Dr. Angela Turalba, Chief of Ophthalmology, Atrius Health
Efforts to minimize unnecessary emergency department (ED) visits remain a priority across the healthcare landscape. Unnecessary visits to EDs place undue burden on our health care system while increasing costs and delaying care for patients. Viable strategies to alleviate this burden and decompress EDs include steering patients with non-emergent issues to the outpatient setting; however, same-day access to outpatient care is not always available, and in many cases poses an additional barrier to care. These barriers are particularly prevalent in ophthalmology, necessitating a multi-pronged approach to keep eye patients out of the ED.

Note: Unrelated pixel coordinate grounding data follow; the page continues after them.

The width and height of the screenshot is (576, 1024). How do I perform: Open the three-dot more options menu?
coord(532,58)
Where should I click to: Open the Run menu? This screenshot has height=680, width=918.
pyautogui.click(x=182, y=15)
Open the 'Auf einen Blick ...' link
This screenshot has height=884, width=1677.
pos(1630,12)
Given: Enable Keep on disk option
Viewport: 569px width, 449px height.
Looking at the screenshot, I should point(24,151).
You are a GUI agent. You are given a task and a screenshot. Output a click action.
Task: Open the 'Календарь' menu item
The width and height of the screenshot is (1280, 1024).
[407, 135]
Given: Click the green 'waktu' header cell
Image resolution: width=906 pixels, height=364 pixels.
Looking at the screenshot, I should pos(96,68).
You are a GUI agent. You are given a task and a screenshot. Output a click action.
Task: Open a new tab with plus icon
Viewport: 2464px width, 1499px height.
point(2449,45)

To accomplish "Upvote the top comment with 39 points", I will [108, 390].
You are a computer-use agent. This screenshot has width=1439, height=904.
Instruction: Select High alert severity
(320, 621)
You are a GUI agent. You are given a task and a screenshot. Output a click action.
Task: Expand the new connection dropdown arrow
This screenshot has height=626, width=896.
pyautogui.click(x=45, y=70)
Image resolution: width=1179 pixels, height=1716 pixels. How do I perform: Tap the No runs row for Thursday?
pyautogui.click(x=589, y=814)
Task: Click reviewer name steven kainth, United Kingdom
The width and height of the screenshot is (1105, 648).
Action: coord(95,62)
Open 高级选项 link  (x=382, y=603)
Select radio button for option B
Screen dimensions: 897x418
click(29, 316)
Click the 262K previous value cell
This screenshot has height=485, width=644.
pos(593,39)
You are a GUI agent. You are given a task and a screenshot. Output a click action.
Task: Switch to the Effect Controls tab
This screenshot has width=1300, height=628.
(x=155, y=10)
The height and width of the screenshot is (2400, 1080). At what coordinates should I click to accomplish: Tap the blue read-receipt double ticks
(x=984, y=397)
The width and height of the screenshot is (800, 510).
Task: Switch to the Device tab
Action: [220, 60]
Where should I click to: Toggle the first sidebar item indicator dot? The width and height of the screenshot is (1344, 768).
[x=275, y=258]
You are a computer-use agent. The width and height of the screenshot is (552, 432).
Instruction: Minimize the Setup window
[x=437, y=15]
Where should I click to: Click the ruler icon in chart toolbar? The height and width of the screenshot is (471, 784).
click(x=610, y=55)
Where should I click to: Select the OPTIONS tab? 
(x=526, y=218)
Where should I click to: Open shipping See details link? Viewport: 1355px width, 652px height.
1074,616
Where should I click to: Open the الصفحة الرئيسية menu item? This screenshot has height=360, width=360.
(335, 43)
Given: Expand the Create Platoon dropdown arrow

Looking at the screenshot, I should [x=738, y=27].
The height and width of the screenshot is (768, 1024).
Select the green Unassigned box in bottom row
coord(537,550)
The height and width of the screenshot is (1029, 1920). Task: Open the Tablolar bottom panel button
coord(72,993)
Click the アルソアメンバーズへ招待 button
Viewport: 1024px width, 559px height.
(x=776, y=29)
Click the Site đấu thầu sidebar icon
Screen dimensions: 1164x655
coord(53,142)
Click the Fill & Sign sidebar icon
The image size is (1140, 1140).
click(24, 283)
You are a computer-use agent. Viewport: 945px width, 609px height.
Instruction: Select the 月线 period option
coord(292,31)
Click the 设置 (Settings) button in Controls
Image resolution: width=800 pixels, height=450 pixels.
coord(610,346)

Almost half of all ED visits for patients with eye complaints are not emergencies and can be managed in the outpatient setting. Issues like conjunctivitis, a common condition, is often treated in the ED despite its ability to be easily diagnosed and treated in the ambulatory environment. Other common but more serious eye complaints often find their way to the ED, such as uveitis (inflammation inside the eye) or sudden vision loss — despite many EDs lacking the optimal equipment, specialized resources and personnel to diagnose and manage these conditions. This, coupled with the increasing demand for ophthalmic care due to the rise in age-related chronic eye conditions such as glaucoma, macular degeneration and diabetes, leads to a back-up of non-emergent eye-related diagnoses taking place in the ED. This then leads to a delay in care and treatment for patients seeking immediate eye care.
"Dedicating an urgent-care clinic for eye-related complaints in an outpatient setting will streamline patient care by delivering the appropriate care in the right setting, while avoiding ED visits for eye conditions"
At Johns Hopkins, a project was initiated to remedy this problem with a department policy that provided increased same-day access in their ophthalmology clinics. A subsequent study looked at the cost and length of appointments for these same-day visits. They found significant cost-savings as well as longer duration of visits for patients with non-emergent eye concerns accommodated in the outpatient clinic rather than in the ED. The study reinforced the viability and value of improving access for same-day eye-related complaints as a means to steer these patients out of the ED.
While steering patients with urgent ophthalmic complaints to outpatient specialty settings may seem like a simple fix, this solution may be limited by access to eye clinics; plus, specialty clinics maintaining consistent same-day access poses issues of its own. At Atrius Health, we recognize the importance of maintaining outpatient access for patients with urgent eye-related complaints. We currently have clinic templates in ophthalmology and optometry that incorporate same-day visit slots, which has allowed us to help steer patients away from the ED and provide timely care where we are equipped to manage a wide range of eye-related complaints. However, while we expect that our current model is helping with cost-savings, the increased visit times associated with same-day visits can disrupt overall clinic flow and impact scheduled visits and patient satisfaction, limiting access to ophthalmic care.
In addition to maintaining same-day slots in our visual services clinics, Atrius Health is carefully evaluating other models of care that accommodate more patients with urgent eye-related complaints, including leveraging the partnership between optometry and ophthalmology. Our visual services team includes ophthalmologists, optometrists, certified technicians and administrative staff. Optometrists are equipped to perform routine eye exams screening for common medical eye diseases such as diabetes, macular degeneration and glaucoma; however, optometrists’ scope of practice is currently limited in Massachusetts with regards to medical and surgical management of eye disease. In our practices, optometrists function as primary eye care providers who screen and monitor for medical eye conditions, and ophthalmologists are readily available for consultation and management.
Currently, Atrius Health is piloting a same-day access project where we dedicate a clinic session for urgent eye-related complaints. An optometrist is assigned to see patients seeking immediate eye care in a setting where an ophthalmologist is on-site for consultation as needed. Dedicating appropriate resources to this clinic could help alleviate the potential prolonged visit times associated with same-day appointments. Partnering with optometry would also allow us to avoid compounding our ophthalmology access problems.
Atrius Health also has the advantage of being the largest independent medical group in New England, and the coordination between our primary care providers and specialty providers are facilitated through a shared electronic medical record system. Ifa patient’s eye complaint has systemic implications, such as vision loss in the setting of a vascular event, communication with a primary care provider or another medical specialist can be made immediately, integrating across specialties.
Atrius Health continues to be committed to reducing unnecessary ED visits in all specialties in order to ease the burden on our health care system while reducing total medical expense. Dedicating an urgent-care clinic for eye-related complaints in an outpatient setting will streamline patient care by delivering the appropriate care in the right setting, while avoiding ED visits for eye conditions that do not require hospital-level care.